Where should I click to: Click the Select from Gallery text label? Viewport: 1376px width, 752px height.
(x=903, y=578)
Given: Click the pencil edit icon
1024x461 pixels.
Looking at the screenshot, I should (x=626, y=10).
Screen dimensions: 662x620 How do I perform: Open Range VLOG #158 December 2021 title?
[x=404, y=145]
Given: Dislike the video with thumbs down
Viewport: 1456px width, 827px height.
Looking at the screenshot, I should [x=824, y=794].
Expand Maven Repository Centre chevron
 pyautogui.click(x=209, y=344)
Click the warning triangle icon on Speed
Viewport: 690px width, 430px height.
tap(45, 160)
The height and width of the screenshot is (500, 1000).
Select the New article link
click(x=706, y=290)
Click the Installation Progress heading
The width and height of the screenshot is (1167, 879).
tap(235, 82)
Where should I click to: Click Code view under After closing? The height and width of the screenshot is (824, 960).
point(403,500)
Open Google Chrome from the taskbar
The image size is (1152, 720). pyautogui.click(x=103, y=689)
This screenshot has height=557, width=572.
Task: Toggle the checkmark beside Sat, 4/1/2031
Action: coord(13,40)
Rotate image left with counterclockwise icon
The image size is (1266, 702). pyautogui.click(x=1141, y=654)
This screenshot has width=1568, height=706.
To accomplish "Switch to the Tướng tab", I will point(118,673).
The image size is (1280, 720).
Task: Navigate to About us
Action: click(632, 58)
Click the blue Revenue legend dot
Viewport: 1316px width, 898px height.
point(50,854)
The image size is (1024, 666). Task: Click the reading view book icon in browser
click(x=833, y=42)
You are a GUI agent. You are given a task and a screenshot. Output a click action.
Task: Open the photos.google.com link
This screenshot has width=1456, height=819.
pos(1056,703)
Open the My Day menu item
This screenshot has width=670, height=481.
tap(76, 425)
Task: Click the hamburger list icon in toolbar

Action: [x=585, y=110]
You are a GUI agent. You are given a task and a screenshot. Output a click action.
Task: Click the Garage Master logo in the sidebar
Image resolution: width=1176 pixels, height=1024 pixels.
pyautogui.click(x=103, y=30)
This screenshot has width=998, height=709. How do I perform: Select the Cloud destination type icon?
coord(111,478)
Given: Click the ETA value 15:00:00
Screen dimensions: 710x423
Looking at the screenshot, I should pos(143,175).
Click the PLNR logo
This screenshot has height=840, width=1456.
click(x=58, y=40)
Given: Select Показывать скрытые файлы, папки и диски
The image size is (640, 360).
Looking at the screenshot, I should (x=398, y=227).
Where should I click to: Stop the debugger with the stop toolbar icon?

> **Exercise brief**: Recast the records above as a JSON list of strings, with one string for each line and no entries for blank lines.

> **Solution below**:
[
  "Where should I click to: Click the Select from Gallery text label? Viewport: 1376px width, 752px height.",
  "(x=903, y=578)",
  "Given: Click the pencil edit icon",
  "1024x461 pixels.",
  "Looking at the screenshot, I should (x=626, y=10).",
  "Screen dimensions: 662x620 How do I perform: Open Range VLOG #158 December 2021 title?",
  "[x=404, y=145]",
  "Given: Dislike the video with thumbs down",
  "Viewport: 1456px width, 827px height.",
  "Looking at the screenshot, I should [x=824, y=794].",
  "Expand Maven Repository Centre chevron",
  " pyautogui.click(x=209, y=344)",
  "Click the warning triangle icon on Speed",
  "Viewport: 690px width, 430px height.",
  "tap(45, 160)",
  "The height and width of the screenshot is (500, 1000).",
  "Select the New article link",
  "click(x=706, y=290)",
  "Click the Installation Progress heading",
  "The width and height of the screenshot is (1167, 879).",
  "tap(235, 82)",
  "Where should I click to: Click Code view under After closing? The height and width of the screenshot is (824, 960).",
  "point(403,500)",
  "Open Google Chrome from the taskbar",
  "The image size is (1152, 720). pyautogui.click(x=103, y=689)",
  "This screenshot has height=557, width=572.",
  "Task: Toggle the checkmark beside Sat, 4/1/2031",
  "Action: coord(13,40)",
  "Rotate image left with counterclockwise icon",
  "The image size is (1266, 702). pyautogui.click(x=1141, y=654)",
  "This screenshot has width=1568, height=706.",
  "To accomplish \"Switch to the Tướng tab\", I will point(118,673).",
  "The image size is (1280, 720).",
  "Task: Navigate to About us",
  "Action: click(632, 58)",
  "Click the blue Revenue legend dot",
  "Viewport: 1316px width, 898px height.",
  "point(50,854)",
  "The image size is (1024, 666). Task: Click the reading view book icon in browser",
  "click(x=833, y=42)",
  "You are a GUI agent. You are given a task and a screenshot. Output a click action.",
  "Task: Open the photos.google.com link",
  "This screenshot has width=1456, height=819.",
  "pos(1056,703)",
  "Open the My Day menu item",
  "This screenshot has width=670, height=481.",
  "tap(76, 425)",
  "Task: Click the hamburger list icon in toolbar",
  "Action: [x=585, y=110]",
  "You are a GUI agent. You are given a task and a screenshot. Output a click action.",
  "Task: Click the Garage Master logo in the sidebar",
  "Image resolution: width=1176 pixels, height=1024 pixels.",
  "pyautogui.click(x=103, y=30)",
  "This screenshot has width=998, height=709. How do I perform: Select the Cloud destination type icon?",
  "coord(111,478)",
  "Given: Click the ETA value 15:00:00",
  "Screen dimensions: 710x423",
  "Looking at the screenshot, I should pos(143,175).",
  "Click the PLNR logo",
  "This screenshot has height=840, width=1456.",
  "click(x=58, y=40)",
  "Given: Select Показывать скрытые файлы, папки и диски",
  "The image size is (640, 360).",
  "Looking at the screenshot, I should (x=398, y=227).",
  "Where should I click to: Stop the debugger with the stop toolbar icon?"
]